*WHAT THE TASK REQUIRES:* Turn the stretch of records from the line containing "Find the location" through the end of the records into a JSON list of strings, one string per line, with blank lines dropped. Leave the pictures out of the answer.

*MATERIAL FOR THIS TASK:*
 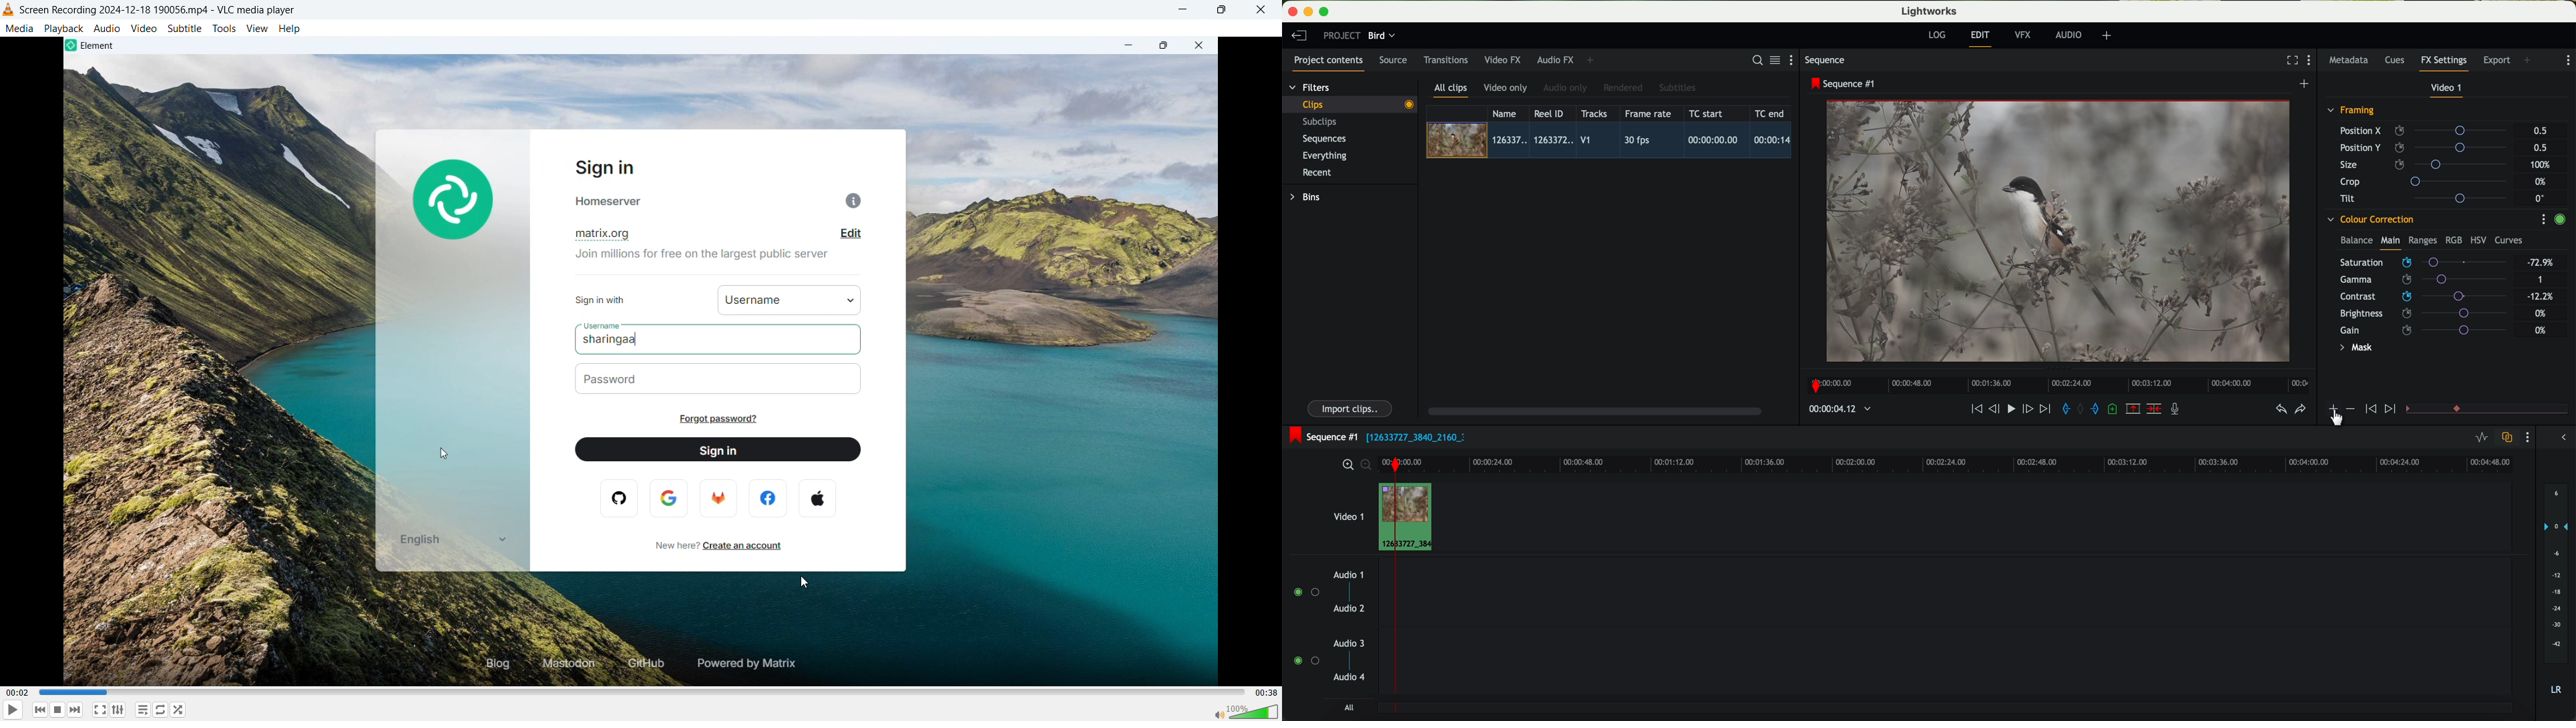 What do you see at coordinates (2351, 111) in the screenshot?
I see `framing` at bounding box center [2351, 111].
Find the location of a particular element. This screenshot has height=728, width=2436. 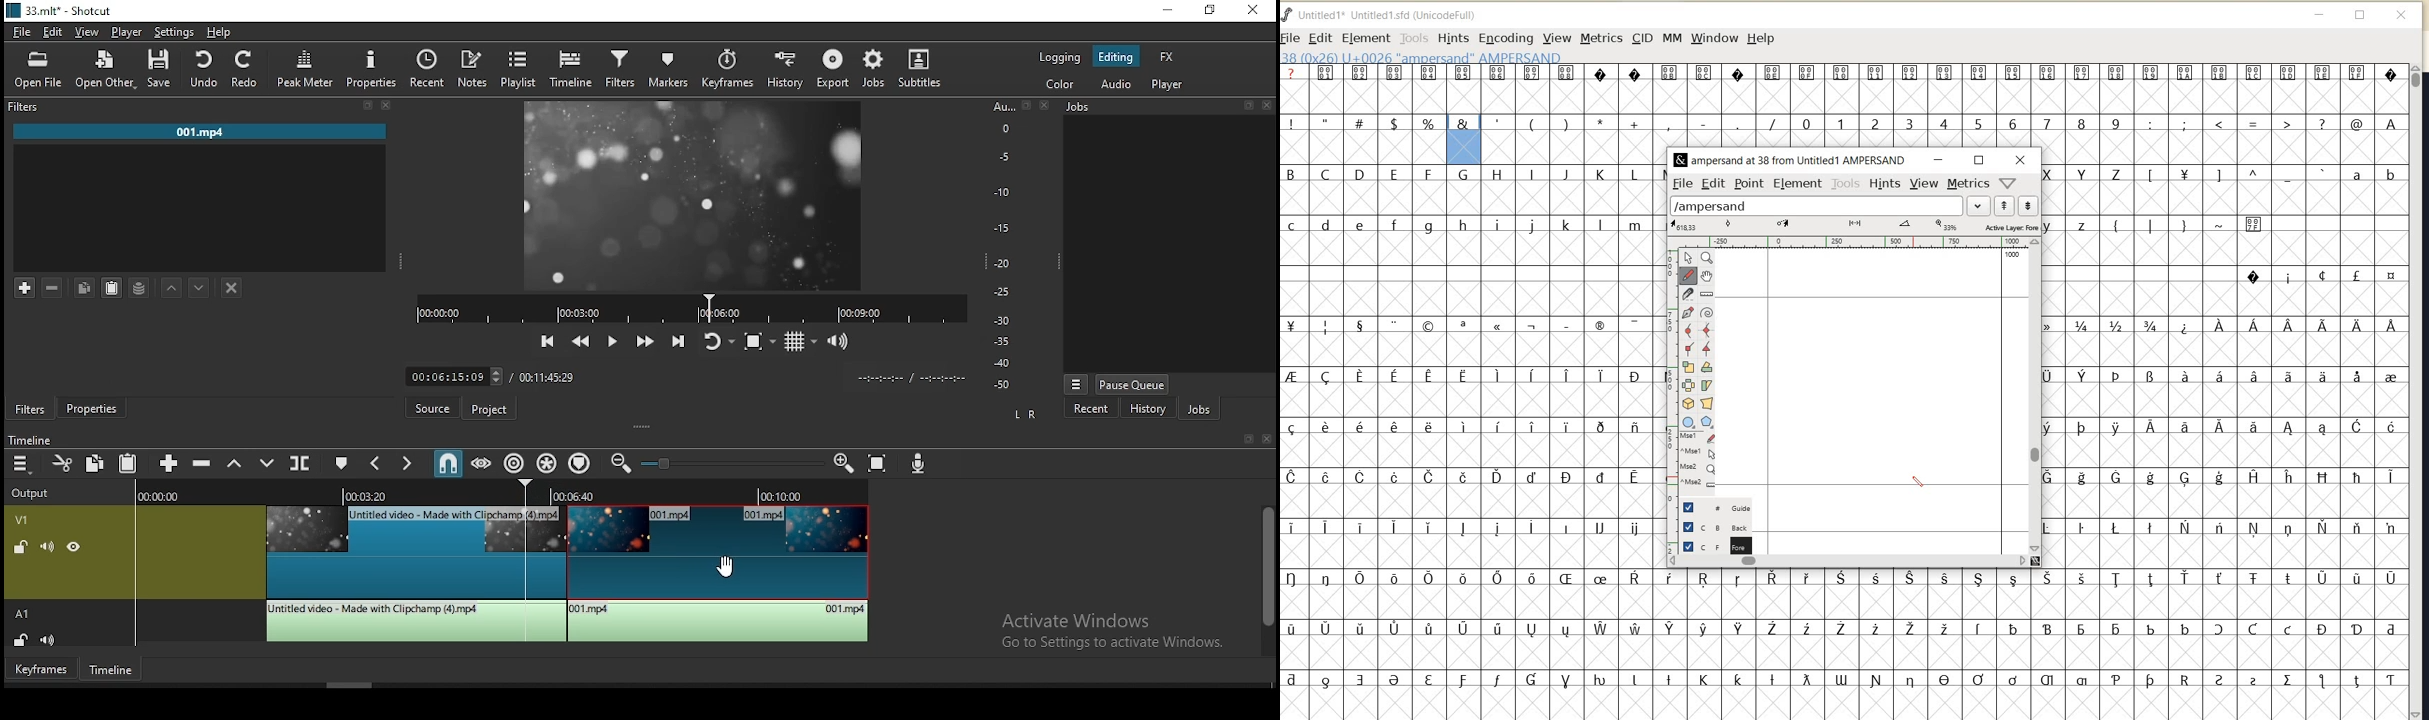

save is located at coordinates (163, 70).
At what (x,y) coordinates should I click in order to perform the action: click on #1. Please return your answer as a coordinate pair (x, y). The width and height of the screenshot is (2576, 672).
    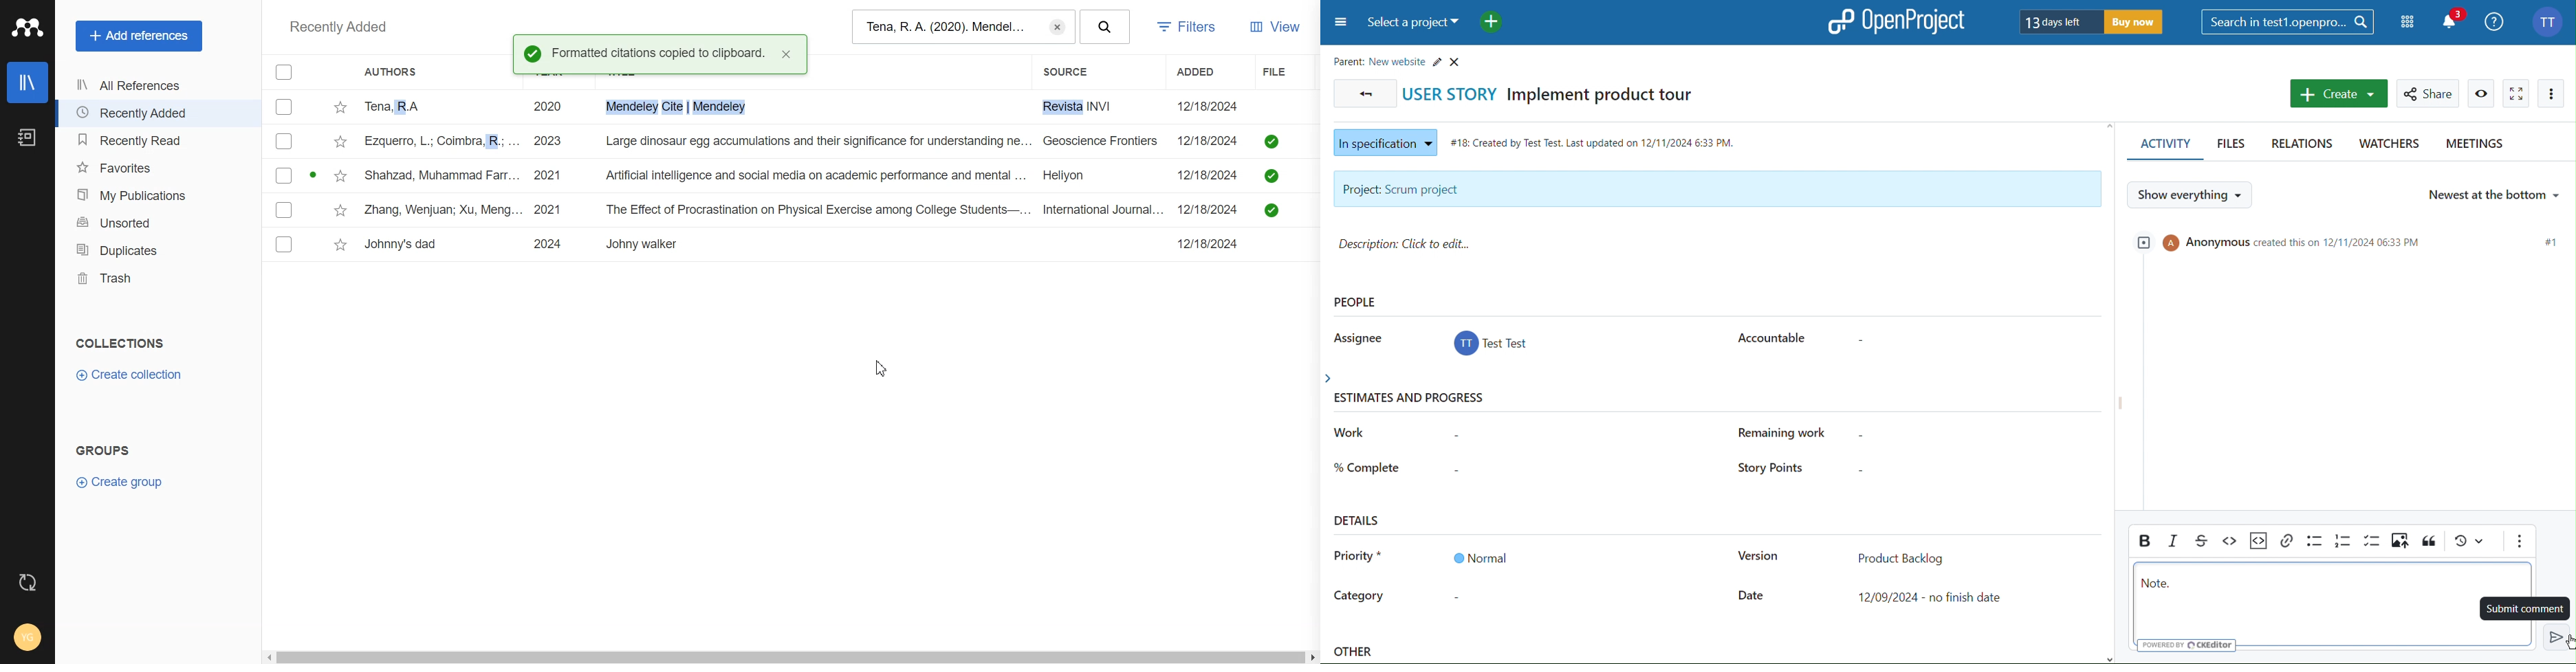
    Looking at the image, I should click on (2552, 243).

*TASK ANSWER:*
[
  "Find the location of a particular element. This screenshot has height=728, width=2436. ",
  "save is located at coordinates (163, 70).",
  "At what (x,y) coordinates should I click in order to perform the action: click on #1. Please return your answer as a coordinate pair (x, y). The width and height of the screenshot is (2576, 672).",
  "    Looking at the image, I should click on (2552, 243)."
]